By the time the Pennsylvania Department of Health visited the Philadelphia hospital in May, the problem had been corrected through enhanced training and internal inspections, agency officials reported.

The state's findings were based on interviews with employees and photographs from physician Hooman Noorchashm, whose wife, Amy Reed, noticed the problem during her treatment at the hospital for advanced uterine cancer. She died in May, after she and her husband had waged a national campaign to ban a surgical device that surgeons in Boston had used to perform her hysterectomy, spreading a previously undiagnosed cancer.

Hooman Noorchashm and Amy Reed in 2015
Hooman Noorchashm and Amy Reed in 2015

Noorchashm expressed dismay over the state's report on the bed railings, saying the fault lay with their design, not with Penn's cleaning staff. The hinges on the TotalCare beds, made by Chicago-based Hill-Rom Inc., have recessed "alcoves" that can trap debris and are extremely difficult to clean, he said. He warned that the railings would pose a problem at any hospital.

"You're going to see debris and crud on those beds because of the way they're designed," he said. "This has never been about HUP. This has never been about janitorial services."

Carlos Urrea, Hill-Rom's vice president for medical affairs, said the company had cooperated with the hospital and the U.S. Food and Drug Administration to address the matter.

"Patient safety is our number-one priority and we take the safety, performance and efficacy of our products seriously," Urrea said in a statement. "We were pleased to work with our customer and the FDA's Center for Devices and Radiological Health to successfully address the concern raised this past fall."

Asked about the state's report and the status of its own review, the FDA sent the following statement:

"The FDA cannot comment on this specific report, but we will evaluate it as part of the body of evidence we review to further our understanding about this issue.
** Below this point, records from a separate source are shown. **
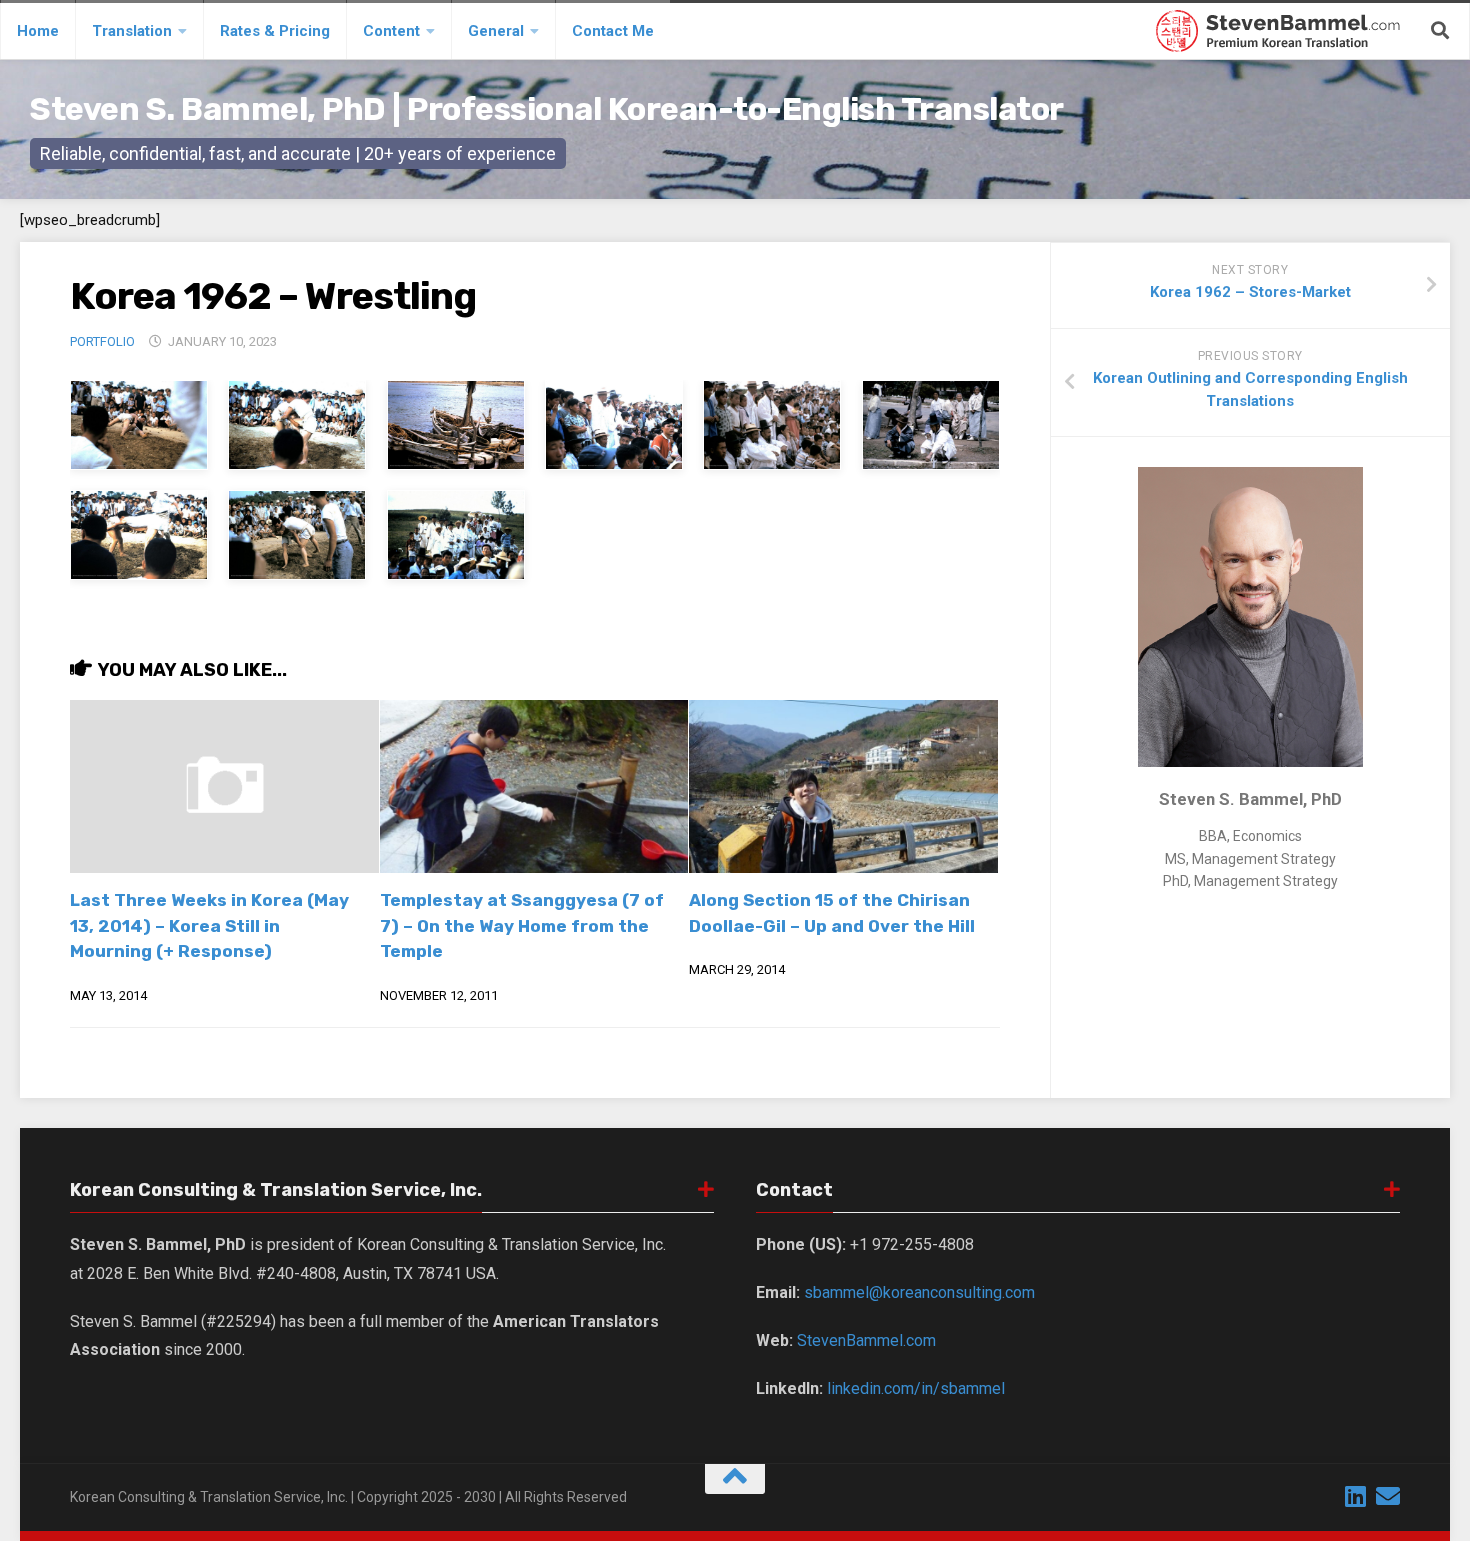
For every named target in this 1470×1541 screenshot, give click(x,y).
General (496, 31)
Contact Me (613, 31)
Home (38, 31)
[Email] (1388, 1496)
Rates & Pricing (275, 31)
We are continuing to gather information at this time."

Penn Medicine worked quickly to address the problem, said Patrick Norton, the health system's vice president for public affairs.

"Infection control is among our highest priorities, and we are fully cooperative with all regulatory review processes," he said. "We are taking this matter very seriously, and have worked closely with the manufacturer to implement enhanced cleaning protocols to ensure patient safety."

The state report did not mention any evidence that patients were harmed by accumulated debris or any microbes it may have contained.

A Penn employee told state inspectors that the hospital did not test the debris, according to an interview excerpted in the report.

"We did not complete a microbiology analysis test on the material found in the alcove areas of the ICU patient beds," said the employee, whose name was not given in the report. "We believed the substance to be dust and lint."

The hinges where the debris accumulated are below the surface of the bed. But Noorchashm said that when patients are connected to plastic tubes for the delivery of medication into the bloodstream, the tubes are draped over the side of beds, near where the debris was found.

"This material is literally within inches of a lot of these central-line ports," he said. "It's not really a far stretch to ask, 'Well, what if there's fungus in there? What if there's bacteria in there?' It's a matter of common sense."